Arbeiten an der Feuerwache könnten 2016 beginnen

Die Wache der Berufsfeuerwehr Köpenick muss dringend saniert werden. (Foto: Ralf Drescher)

Köpenick. Der Feuerwache Köpenick sieht man an, dass sie schon bessere Tage gesehen hat. Jetzt gibt es Pläne, das 1952 am Katzengraben errichtete Gebäude zu sanieren.

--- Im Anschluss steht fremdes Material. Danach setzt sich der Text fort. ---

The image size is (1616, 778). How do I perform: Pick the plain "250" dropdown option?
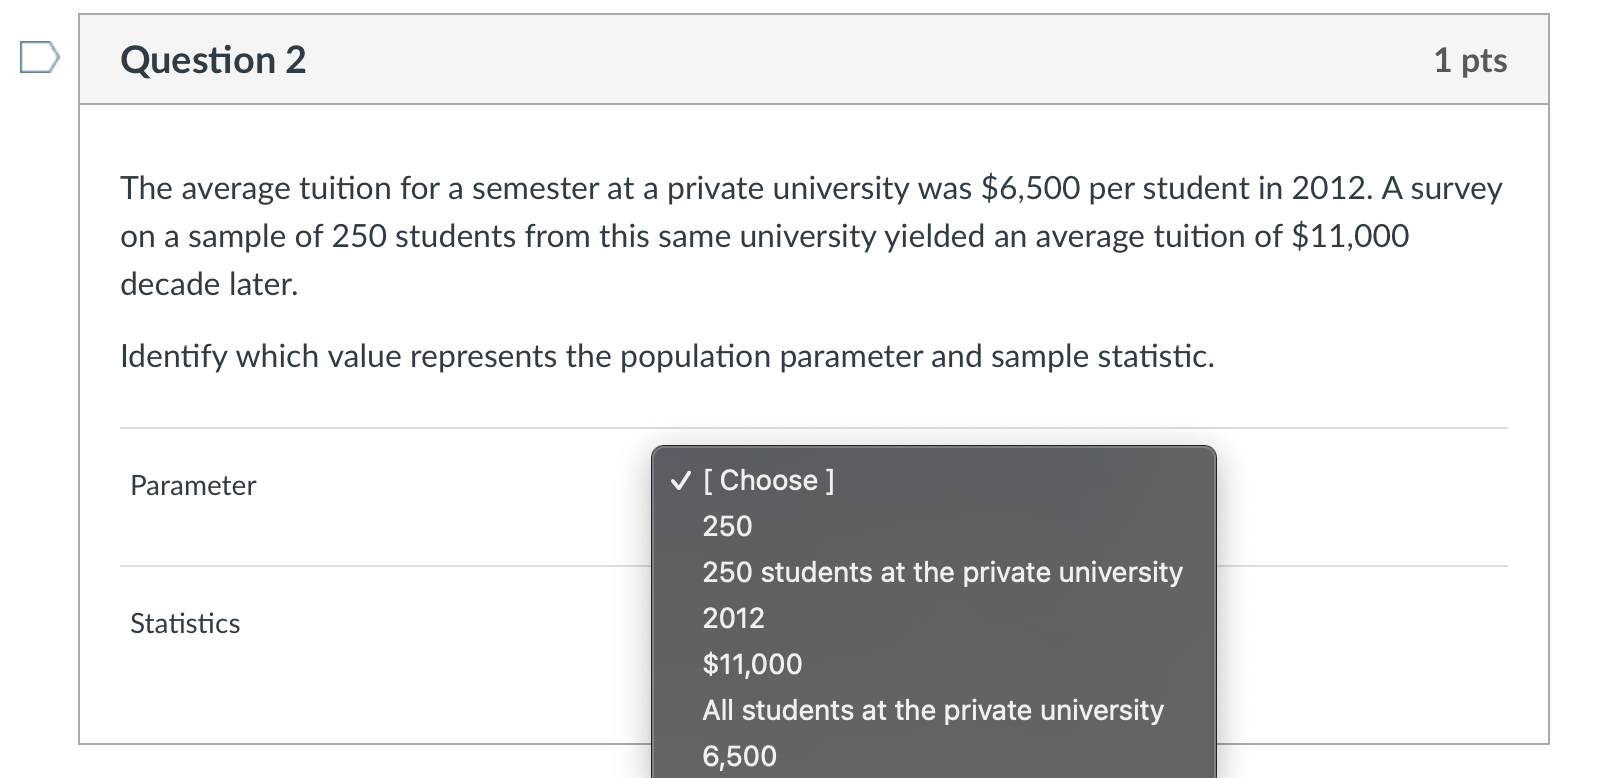(x=727, y=527)
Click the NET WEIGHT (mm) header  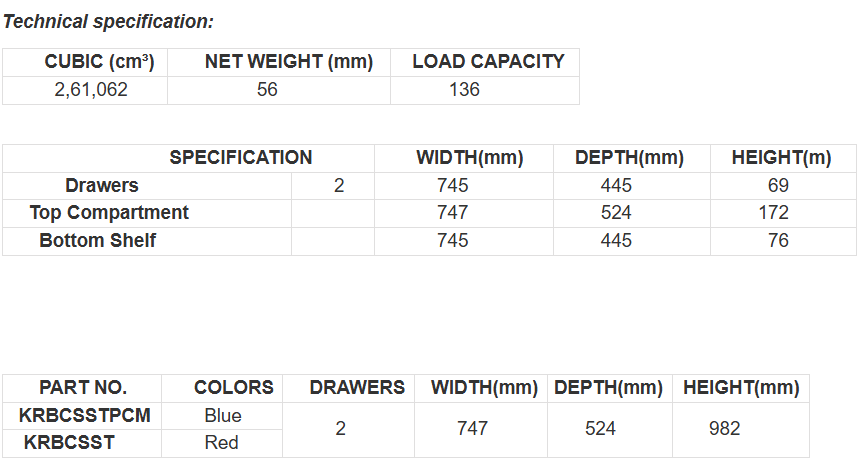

Ein vor Jahren mit 26 Millionen Euro veranschlagter Neubau ist wegen der hohen Kosten schon längere Zeit vom Tisch. Dafür gibt es jetzt Pläne für eine Generalsanierung für geschätzte 6,8 Millionen Euro. Das wurde durch die Antwort auf eine Anfrage von Abgeordnetenhausmitglied Tom Schreiber (SPD) bekannt.

Er hatte bei der Senatsverwaltung für Inneres nach dem Beginn der Sanierung gefragt. In der Antwort teilt Innenstaatssekretär Bernd Krömer mit, dass bei rechtzeitiger Erteilung der Baugenehmigung im zweiten Quartal 2016, also in rund zwei Jahren, mit dem Umbau begonnen werden kann. Dessen Dauer ist auf rund zwei Jahre veranschlagt.

In dieser Zeit müssen die Berufsfeuerwehr Köpenick und die am gleichen Standort untergebrachte Freiwillige Feuerwehr an einen Ausweichstandort ziehen. Der ist bisher noch nicht gefunden. Gewünscht wäre eine verkehrsgünstige Lage im Einsatzgebiet Köpenick und eine gleichzeitige Unterstellmöglichkeit für das Mehrzweckboot, mit dem die Köpenicker Feuerwehr bei Ölschäden oder Bränden auf dem Wasser oder im Uferbereich ausrückt.

Die Feuerwache Köpenick war 1952 eröffnet worden, eine notdürftige Sanierung erfolgte 1994. Trotzdem sind die Räume inzwischen verschlissen und die Fahrzeugdurchfahrten genügen nicht den Ansprüchen an moderne Feuerwehrtechnik.